Janice Owens, an import-export licensing agent for the U.S. Nuclear Regulatory Commission, noted that if the material was waste instead of ore, International Uranium would have needed a special license from her office. But, since it's ore, International Uranium's general license will cover the shipment and her agency will not monitor the process.
Radioactive ore from Australia and Canada often comes into the United States without special permits, Owens said.
Dianne Nielson, director of the Utah Department of Environmental Quality, said the state did not require any additional review either, since the company has a blanket state license for processing uranium ore.
"We're just as committed as before that this [White Mesa] facility is used as a uranium mill and not as a disposal site," she said.
Years ago, when the state was petitioning federal regulators to assume oversight of the mill, Nielson referred to the mill's recycling operations as "sham disposal."
At that time, and anytime the mill has been in operation since 1999, International Uranium relied on contaminated cleanup waste from around the United States and Canada as the feed for the mill. With the price of uranium at $7 per pound, that was the only way the mill could afford to operate. Now, with prices over $31 a pound and headed up, the company can profitably process ore once more.
Roberts said the company has not decided when to begin another ore run. International Uranium may soon be extracting ore from its own holdings in Utah, Colorado and Arizona, he said.
None of this calms the company's opponents in Utah.
After the mill removes the uranium concentrate, contaminated tailings remain. They are moved to ponds, where they are subject to mining waste laws rather than the stricter radioactive waste disposal laws.
Another mill, in Canon City, Colo., is the only other working uranium plant in the United States. The Canon City facility is a federal Superfund hazardous waste cleanup site.
Opponents insist the tailings are "waste" no matter what the regulatory definitions might be.

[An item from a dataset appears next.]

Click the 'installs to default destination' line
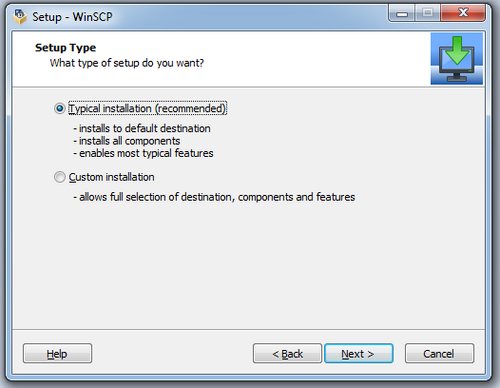 click(x=142, y=128)
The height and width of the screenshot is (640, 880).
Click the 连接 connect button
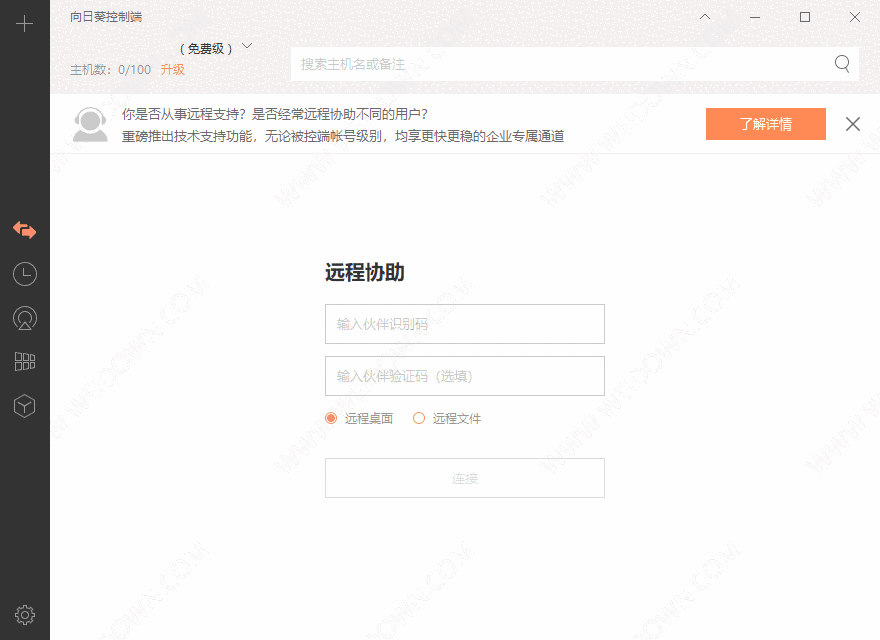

The Citizens' Nuclear Information Center, an anti-nuke group, said the shipment "goes against the principle of not dumping radioactive waste in another country."
Geddes said international trade laws will make it tough to impossible for Utahns to get control of the radioactive material coming into the state - at the White Mesa plant, at the mile-square Envirocare of Utah facility in Tooele County and at the proposed high-level storage site planned for Skull Valley, also in Tooele County.
"There are plenty of people who want to use Utah as a dump," she said.
"Once you have set up a facility [in your state] there's nothing you can do to stop it."
Envirocare of Utah says it has never imported radioactive waste from outside the United States.
Steve Erickson, a longtime critic of the White Mesa mill, called the Japanese shipment "rather disturbing." He complained that there has been no public notification about it.
"Where are the Utah regulators on this? That's a good question," he said. "Were they just looking the other way?"